Saturday, September 3, 2011

Hormonal Babbling

So, I got my period this morning which I was expecting. Glad it comes every month, cramps and all as it means there is hope. Along with it comes the PMS that for whatever reason seems to be lasting through the first day of this cycle. I just feel shitty..lonely..alone really and I am though I'm supposed to be leaving for a picnic at my Godmom's..I don't want to go. Isn't that silly? I feel alone but don't want to go to a picnic to be with people? But I'm sure you know what I mean..that's not the company I want..looking for a more intimate type of companionship right now..Not sexual, just a friend really. My friends are all emotionally fucked right now. Did I tell you Ollie broke up with his partner? No. Well he did. He's moving back to Florida which I think is better for him anyway as that's where his family is.
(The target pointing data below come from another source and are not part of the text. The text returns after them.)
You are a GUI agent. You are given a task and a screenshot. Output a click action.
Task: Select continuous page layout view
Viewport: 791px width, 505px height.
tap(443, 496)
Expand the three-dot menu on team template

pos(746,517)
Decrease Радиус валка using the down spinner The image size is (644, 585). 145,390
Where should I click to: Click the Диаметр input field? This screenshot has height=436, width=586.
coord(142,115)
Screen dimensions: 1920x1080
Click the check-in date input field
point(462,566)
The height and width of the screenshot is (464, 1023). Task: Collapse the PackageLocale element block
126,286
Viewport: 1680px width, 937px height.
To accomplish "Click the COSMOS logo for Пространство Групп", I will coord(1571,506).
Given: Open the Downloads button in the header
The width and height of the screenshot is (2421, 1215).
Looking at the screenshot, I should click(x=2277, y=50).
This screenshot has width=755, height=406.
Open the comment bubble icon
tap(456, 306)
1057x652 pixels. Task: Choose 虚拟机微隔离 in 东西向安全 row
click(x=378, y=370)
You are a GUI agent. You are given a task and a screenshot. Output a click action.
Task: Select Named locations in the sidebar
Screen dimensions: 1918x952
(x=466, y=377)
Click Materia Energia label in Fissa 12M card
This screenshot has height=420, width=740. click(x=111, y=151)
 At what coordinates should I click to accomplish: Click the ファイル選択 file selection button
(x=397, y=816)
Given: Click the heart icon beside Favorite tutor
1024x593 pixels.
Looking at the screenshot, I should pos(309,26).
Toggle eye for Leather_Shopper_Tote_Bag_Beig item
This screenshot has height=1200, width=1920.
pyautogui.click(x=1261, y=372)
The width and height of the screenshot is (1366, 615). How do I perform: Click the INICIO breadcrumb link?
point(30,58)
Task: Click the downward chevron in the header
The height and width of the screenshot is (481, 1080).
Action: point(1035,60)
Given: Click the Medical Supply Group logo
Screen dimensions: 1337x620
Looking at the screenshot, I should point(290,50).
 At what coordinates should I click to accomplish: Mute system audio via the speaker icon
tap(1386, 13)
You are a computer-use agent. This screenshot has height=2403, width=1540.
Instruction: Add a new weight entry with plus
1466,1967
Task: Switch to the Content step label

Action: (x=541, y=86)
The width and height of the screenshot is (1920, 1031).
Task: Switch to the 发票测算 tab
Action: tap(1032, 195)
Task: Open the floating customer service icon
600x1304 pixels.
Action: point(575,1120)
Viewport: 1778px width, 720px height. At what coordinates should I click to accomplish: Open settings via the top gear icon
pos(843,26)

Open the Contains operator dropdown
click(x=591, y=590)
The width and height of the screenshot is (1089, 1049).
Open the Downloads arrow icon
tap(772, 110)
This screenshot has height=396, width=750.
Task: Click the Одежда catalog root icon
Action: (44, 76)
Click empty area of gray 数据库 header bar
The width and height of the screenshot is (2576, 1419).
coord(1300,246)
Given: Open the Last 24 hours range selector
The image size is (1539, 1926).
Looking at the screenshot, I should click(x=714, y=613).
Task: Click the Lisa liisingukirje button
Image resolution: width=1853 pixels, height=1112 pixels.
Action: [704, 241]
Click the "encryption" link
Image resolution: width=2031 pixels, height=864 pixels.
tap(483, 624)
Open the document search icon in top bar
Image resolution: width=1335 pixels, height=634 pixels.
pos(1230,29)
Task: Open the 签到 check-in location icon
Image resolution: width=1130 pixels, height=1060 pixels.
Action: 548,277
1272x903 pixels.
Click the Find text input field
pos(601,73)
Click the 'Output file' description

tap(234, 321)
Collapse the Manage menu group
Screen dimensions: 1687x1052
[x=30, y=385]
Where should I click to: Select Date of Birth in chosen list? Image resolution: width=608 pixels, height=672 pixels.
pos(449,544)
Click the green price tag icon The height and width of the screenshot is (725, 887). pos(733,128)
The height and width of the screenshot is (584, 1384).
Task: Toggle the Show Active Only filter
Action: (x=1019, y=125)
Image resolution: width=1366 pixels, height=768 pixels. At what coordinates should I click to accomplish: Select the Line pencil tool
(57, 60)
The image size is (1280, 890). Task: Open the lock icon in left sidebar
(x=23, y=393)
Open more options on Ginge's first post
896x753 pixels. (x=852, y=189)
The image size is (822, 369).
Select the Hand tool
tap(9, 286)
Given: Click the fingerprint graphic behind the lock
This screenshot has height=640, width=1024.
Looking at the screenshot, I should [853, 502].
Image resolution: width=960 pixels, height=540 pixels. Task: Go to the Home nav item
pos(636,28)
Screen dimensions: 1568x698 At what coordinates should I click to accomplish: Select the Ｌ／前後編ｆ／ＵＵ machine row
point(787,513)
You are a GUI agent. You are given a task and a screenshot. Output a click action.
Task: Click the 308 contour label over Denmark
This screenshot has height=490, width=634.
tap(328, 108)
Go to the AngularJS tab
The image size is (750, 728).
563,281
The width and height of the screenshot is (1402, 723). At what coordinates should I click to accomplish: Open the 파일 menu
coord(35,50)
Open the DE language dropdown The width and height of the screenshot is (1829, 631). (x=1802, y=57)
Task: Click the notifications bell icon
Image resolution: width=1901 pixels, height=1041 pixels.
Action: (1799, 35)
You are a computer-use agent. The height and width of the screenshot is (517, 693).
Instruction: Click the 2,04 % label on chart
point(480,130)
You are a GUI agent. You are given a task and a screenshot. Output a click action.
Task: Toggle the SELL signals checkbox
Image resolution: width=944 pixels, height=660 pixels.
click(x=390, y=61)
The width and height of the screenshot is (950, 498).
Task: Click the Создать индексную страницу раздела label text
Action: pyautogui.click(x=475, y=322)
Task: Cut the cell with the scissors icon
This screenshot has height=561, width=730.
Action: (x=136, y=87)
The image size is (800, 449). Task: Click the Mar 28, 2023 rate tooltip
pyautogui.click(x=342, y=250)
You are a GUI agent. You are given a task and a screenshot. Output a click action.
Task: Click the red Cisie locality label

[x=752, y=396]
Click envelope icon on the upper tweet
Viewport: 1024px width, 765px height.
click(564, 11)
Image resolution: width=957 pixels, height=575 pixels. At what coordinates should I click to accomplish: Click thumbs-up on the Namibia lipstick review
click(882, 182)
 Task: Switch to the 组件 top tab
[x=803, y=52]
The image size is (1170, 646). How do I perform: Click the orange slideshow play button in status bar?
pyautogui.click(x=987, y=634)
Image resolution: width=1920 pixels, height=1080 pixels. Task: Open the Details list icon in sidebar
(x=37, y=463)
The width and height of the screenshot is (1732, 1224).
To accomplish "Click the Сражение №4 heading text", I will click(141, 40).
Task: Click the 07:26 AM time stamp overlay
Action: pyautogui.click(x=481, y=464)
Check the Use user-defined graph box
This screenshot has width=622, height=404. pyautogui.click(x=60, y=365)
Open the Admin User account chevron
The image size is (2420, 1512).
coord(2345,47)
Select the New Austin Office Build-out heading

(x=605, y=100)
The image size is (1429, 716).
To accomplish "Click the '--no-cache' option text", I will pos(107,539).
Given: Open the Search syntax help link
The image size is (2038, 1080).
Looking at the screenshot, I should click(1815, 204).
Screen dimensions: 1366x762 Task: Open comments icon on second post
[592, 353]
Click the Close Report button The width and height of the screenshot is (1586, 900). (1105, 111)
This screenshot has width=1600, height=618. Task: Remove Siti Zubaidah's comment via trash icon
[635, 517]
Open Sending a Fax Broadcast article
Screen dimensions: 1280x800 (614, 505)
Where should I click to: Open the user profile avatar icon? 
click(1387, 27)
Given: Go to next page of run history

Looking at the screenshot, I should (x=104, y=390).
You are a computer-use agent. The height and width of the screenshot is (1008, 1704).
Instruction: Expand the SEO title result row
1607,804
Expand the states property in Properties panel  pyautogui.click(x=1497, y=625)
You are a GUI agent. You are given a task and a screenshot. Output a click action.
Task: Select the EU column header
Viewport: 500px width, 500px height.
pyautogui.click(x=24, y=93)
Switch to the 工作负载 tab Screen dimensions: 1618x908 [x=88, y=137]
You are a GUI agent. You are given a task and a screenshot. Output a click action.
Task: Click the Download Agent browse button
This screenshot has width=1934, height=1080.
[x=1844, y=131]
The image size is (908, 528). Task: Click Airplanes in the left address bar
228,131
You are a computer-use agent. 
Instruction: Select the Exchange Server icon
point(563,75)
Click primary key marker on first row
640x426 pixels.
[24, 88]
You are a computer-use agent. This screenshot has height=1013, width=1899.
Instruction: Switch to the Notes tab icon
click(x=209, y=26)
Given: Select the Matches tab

I'm not sure if I wrote about that here.. a big disappointment really as the plan was for him to move here to N.Y. and help when the kid(s)came (his idea not mine) but alas it's not to be and really he needs to be with his family where he has the most support. He has a house there too so he'll be okay. He had cancer a few years back too but his kicked his ass back and forth and left and right..that shit wasn't playing with him...he got a good ass whooping from that mean ol' cancer..everyone usually does but his was unusually brutal. He's also positive.....don't think I mentioned that.. so his immune system is beyond compromised..yeah, he needs to be with his family. But as usual I digress, so he's in his shit right now and I try to be there, Diana is dealing with the 2 boys alone while the hubby is in jail situation (which still sounds so beyond unbelievable it's not even funny..jail??? come'on), and Kay is dealing with the legal repercussions of her son the pothead and her other son who is a veteran and dealing with PTSD, and on top of that last night she learned he is drinking heavily and told her he thinks he has a problem...right before she's heading off for visit with her parents one of whom has alzheimers...love them all but needless to say, I can't go to them with my trivial shit while their fighting for their own sanity. So I came here. Truth be told I'd use this more but as I've mentioned my hands can't take the typing but I do what I can. Anyhow, off to the picnic..alone!! to be with people I don't want to be with except for my Godmom who I love. Gotta bring those creamers!